**Aim of the exercise**
How many lines of the material below contain the word "what"? Reply with the number alone.

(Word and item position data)
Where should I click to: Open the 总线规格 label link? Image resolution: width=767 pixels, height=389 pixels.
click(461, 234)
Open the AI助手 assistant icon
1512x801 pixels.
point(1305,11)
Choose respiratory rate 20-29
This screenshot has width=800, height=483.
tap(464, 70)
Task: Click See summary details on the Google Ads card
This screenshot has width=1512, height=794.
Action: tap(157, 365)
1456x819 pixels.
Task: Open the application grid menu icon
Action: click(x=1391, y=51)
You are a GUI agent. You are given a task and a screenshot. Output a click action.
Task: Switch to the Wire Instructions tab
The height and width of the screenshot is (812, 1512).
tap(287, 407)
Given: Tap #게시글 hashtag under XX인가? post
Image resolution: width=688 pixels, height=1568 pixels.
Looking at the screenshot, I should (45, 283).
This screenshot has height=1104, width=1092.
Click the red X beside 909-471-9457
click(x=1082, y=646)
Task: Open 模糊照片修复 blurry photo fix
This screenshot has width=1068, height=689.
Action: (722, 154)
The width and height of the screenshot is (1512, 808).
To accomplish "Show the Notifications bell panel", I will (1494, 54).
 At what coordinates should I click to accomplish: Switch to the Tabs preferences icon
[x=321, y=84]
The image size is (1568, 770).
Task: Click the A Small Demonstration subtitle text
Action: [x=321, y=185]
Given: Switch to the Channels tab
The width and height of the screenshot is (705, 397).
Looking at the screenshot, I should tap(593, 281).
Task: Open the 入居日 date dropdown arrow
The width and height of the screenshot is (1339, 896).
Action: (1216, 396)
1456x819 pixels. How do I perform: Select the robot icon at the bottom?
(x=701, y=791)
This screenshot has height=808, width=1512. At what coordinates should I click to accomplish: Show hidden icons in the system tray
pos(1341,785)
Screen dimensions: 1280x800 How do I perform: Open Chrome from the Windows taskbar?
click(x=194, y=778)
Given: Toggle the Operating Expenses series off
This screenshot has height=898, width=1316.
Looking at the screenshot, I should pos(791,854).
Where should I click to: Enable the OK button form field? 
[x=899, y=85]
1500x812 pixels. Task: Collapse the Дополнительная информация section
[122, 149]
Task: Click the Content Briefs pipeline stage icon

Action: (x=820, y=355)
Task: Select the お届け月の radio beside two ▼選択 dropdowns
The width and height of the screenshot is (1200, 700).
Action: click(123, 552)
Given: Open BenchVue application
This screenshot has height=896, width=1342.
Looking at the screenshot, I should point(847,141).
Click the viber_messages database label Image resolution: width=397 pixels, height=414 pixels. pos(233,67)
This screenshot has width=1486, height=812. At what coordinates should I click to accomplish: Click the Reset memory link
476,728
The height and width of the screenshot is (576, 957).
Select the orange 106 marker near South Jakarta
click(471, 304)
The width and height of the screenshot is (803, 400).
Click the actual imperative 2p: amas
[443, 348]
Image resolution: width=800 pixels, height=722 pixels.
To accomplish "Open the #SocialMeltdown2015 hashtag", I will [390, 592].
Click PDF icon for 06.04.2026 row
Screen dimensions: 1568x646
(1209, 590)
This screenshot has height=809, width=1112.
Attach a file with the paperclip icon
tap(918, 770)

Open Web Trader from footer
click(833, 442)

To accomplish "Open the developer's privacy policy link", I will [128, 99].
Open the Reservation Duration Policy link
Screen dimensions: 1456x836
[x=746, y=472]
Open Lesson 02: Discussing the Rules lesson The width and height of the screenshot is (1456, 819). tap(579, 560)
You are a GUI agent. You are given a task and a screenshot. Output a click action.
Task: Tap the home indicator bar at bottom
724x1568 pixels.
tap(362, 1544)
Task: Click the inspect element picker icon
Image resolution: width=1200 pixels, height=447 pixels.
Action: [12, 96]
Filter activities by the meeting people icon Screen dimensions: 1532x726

**Worked answer**
3